Google Ask For More Clarity in Oracle Lawsuit
Google demand Oracle identify the offending portion of Android platform.
More details have emerged on the Google/Oracle lawsuit, as both companies have filed their Counterclaims and answering Motion, respectively.
In its counter-claims (posted in reply to the original Oracle lawsuit) Google requested Oracle’s complaint be dismissed and for a judgement that Google has not infringed on Oracle’s patents. It also called for Oracle’s patents to be declared invalid, and stated that all of Oracle’s claims are “barred by laches, equitable estoppel and/or waiver, and unclean hands.” Google requested Oracle be billed for the full cost of the litigation. In the counter-claims, Google makes sure to point out that it “does not receive any payment, fee, royalty, or other remuneration for its contributions to the Android Platform.” Although details are still sketchy, Dalvik appears to play a pivotal role in the lawsuit, and Google makes sure to point out that “Dalvik bytecode is distinct and different from Java bytecode” and that “the Dalvik VM is not a Java VM.”
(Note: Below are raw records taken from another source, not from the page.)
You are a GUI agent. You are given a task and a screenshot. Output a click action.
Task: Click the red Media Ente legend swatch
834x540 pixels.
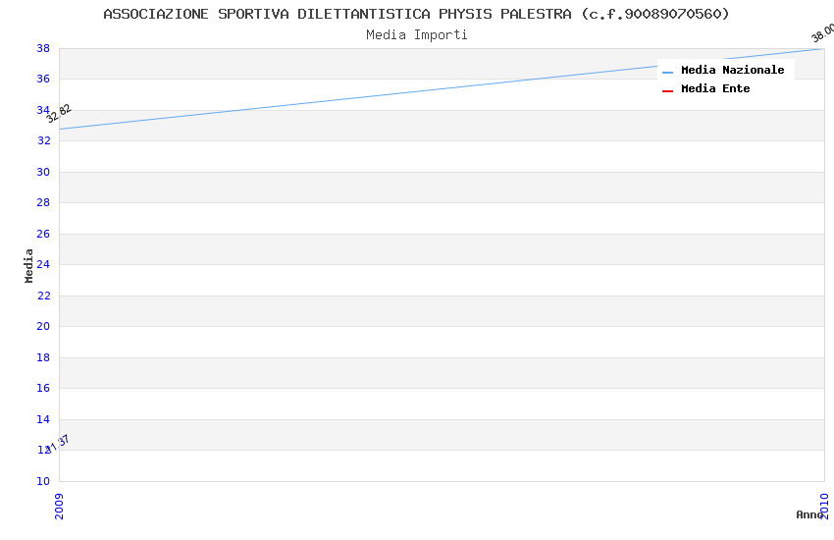click(667, 90)
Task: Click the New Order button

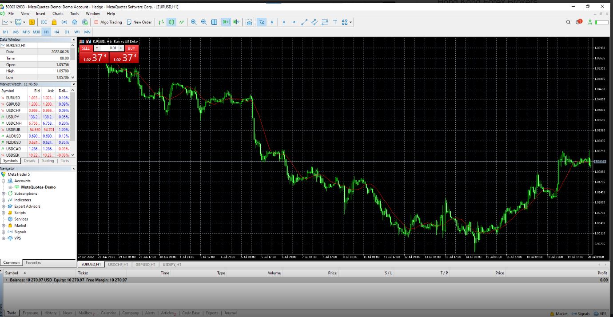Action: point(139,22)
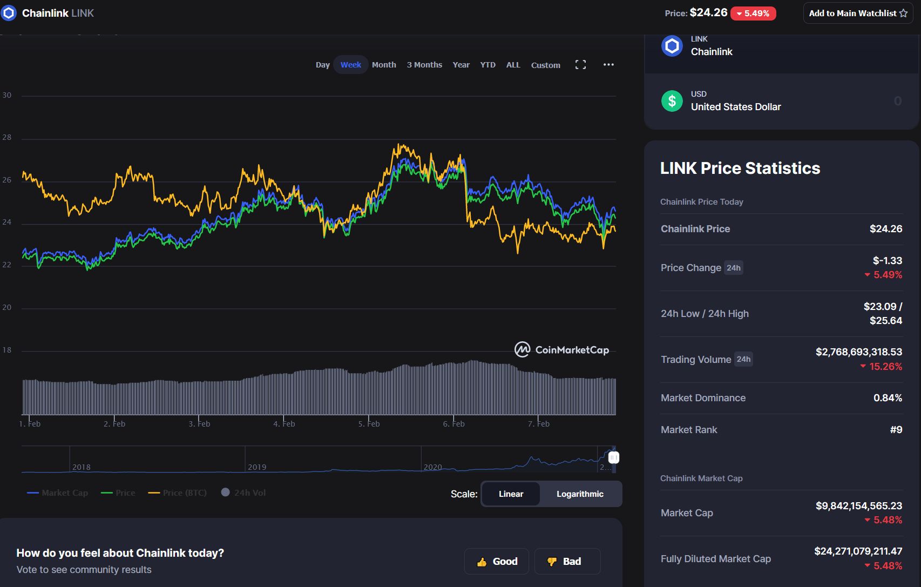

Google’s Answer was accompanied by a motion to dismiss the copyright infringement claim, or for Oracle to make a more definite statement. The latter point could be interesting, as Oracle’s Complaint is filed against an unidentified part of the Android platform, and Google itself points out that Android “includes a variety of different types of materials, including software code, computer programs, specifications, reference materials and developer tools and resources.” So what part of Android is Oracle suing over? Groklaw agrees that Oracle needs to clarify what exactly they are suing over, or the claim can be completely dismissed, on the grounds that Google can’t defend themselves against an unidentified claim. “The law is that Google isn’t supposed to have to guess,” states Groklaw.
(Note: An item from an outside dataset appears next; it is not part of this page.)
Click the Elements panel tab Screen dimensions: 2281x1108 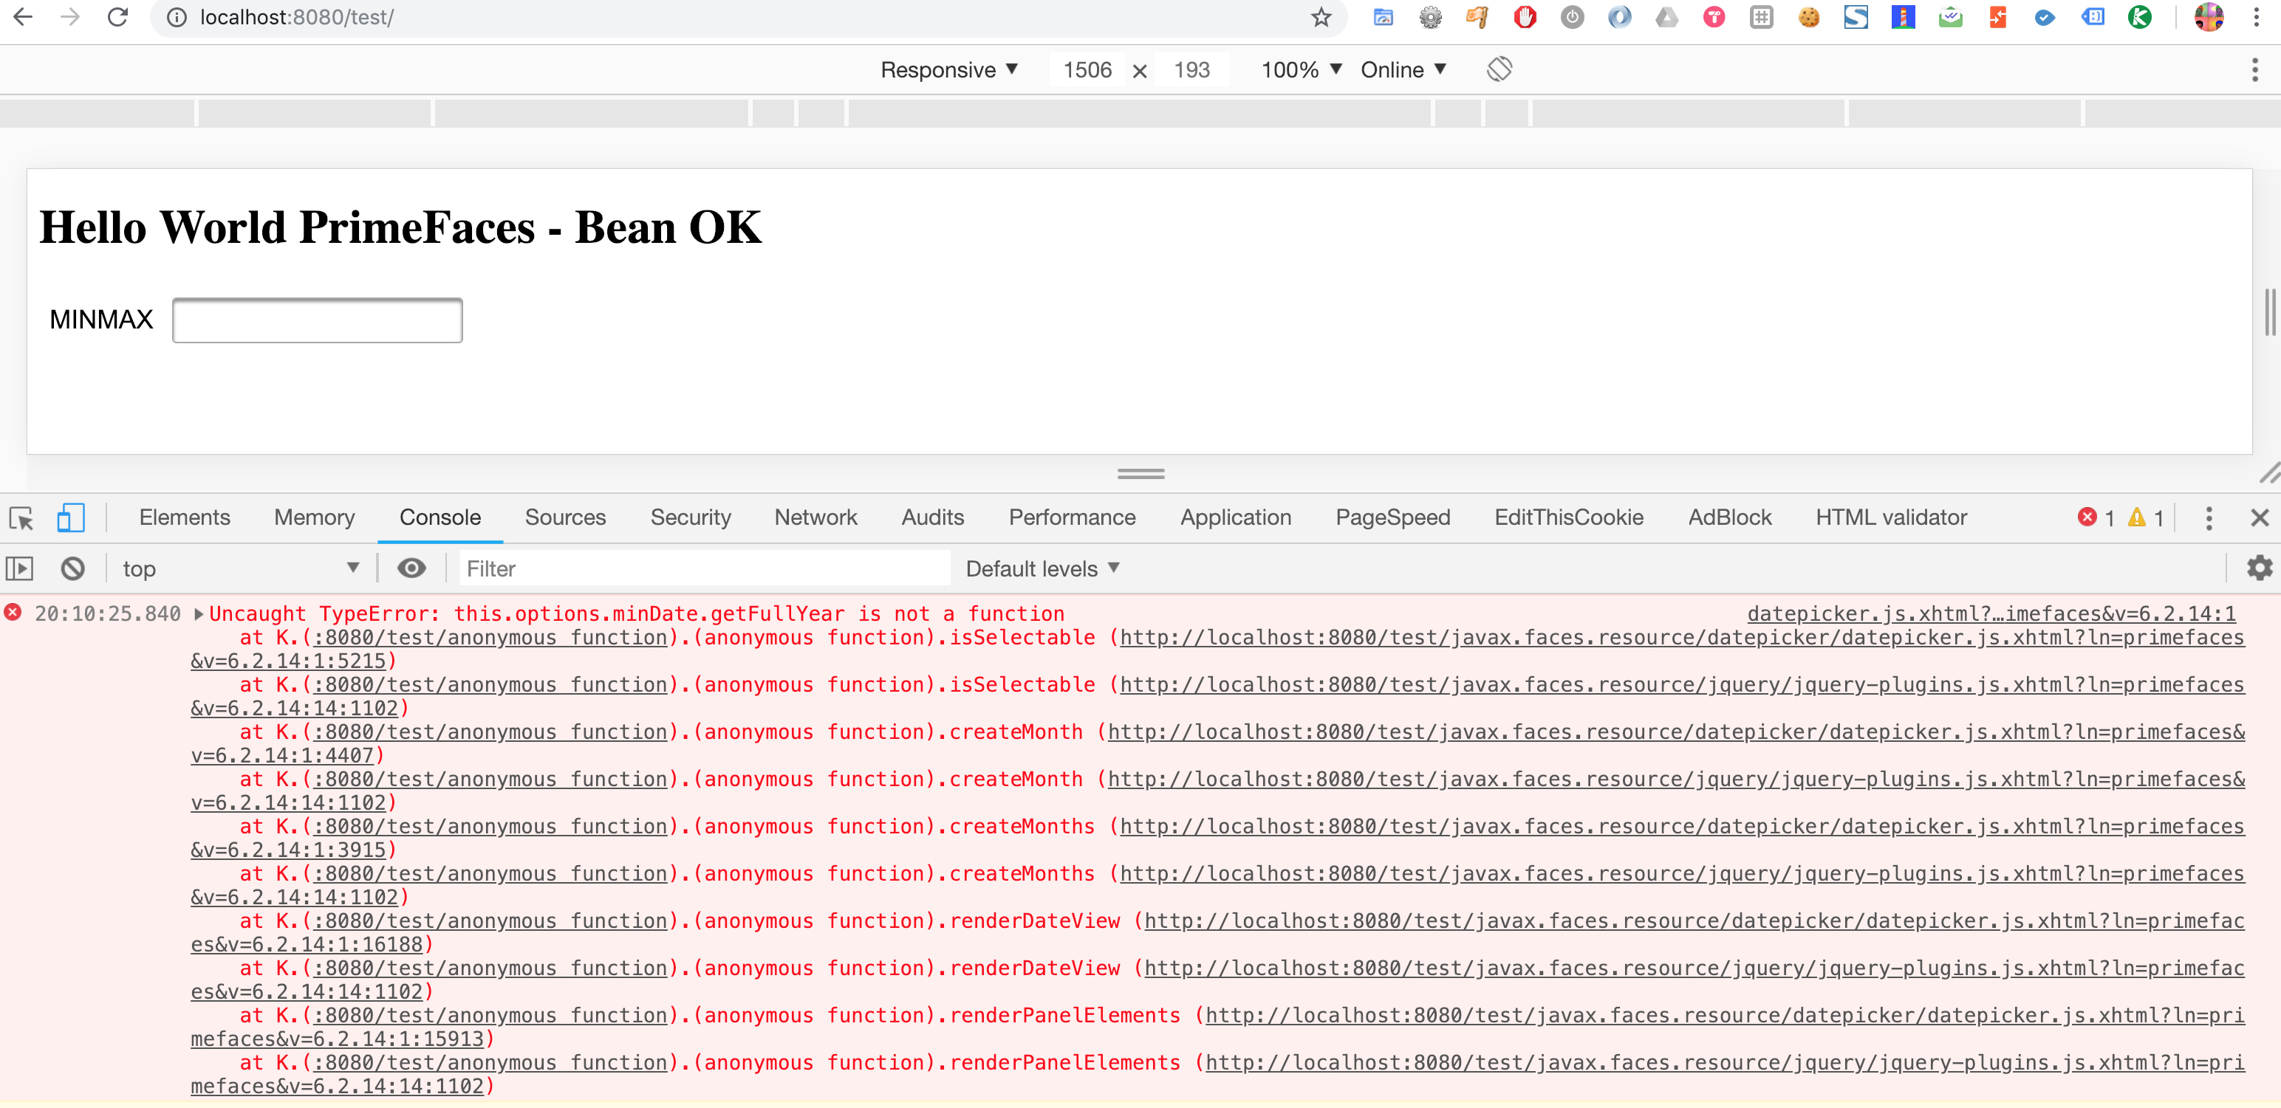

However, now Oracle have replied with a request for the court to dismiss parts of Google’s counter-claims. The claims in question include the assertion by Google that Oracle’s patents are invalid. Oracle are also appealing to the court to censor some of the background material in Google’s Answer, claiming it is merely “a long list of self-congratulatory remarks and polemics that have nothing to do with Google’s counter-claims for non-infringement and invalidity.” The material Oracle wish removing, include details of how Oracle voted in favour of open sourcing the Java platform, back when they were on the EC of the JCP, and not the new stewards of Java. Groklaw interpret this as a wish by Oracle to “to remove all the materials about how beneficial open source is compared to closed,” and they call the company out for it: “shame on you, Oracle. You used to know better, as shown in the very material information that you now would like removed from Google’s filing.”
Also on the list of paragraphs Oracle wishes striking out from Google’s Counterclaims, is the statement that Google does not receive any fees from the Android platform. Oracle “would like to knee-cap Google by removing the parts that would help Google defend itself from Oracle’s patent aggression,” is Groklaw’s assessment of this request.
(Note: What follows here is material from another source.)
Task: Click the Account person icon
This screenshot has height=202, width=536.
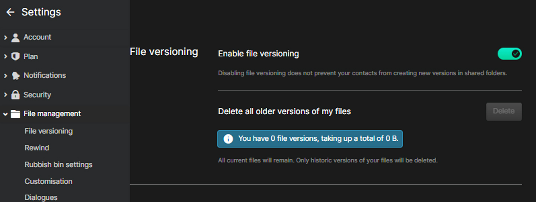Action: tap(15, 38)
Oracle justify their patents with the evidence that other companies have paid for them, which Groklaw dismisses as a weak argument, on the grounds that “the whole world knows that patent law got so crazy lots of defendants will pay rather than get sued.” The potential negative consequences of the litigation have already been much-discussed in the community, and the Groklaw website neatly sums up the general consensus with the stark simile that “this filing is like throwing lit firecrackers into the community. Even the litigation itself is. It’s not going to make Oracle any friends. Even if it wins, it loses.”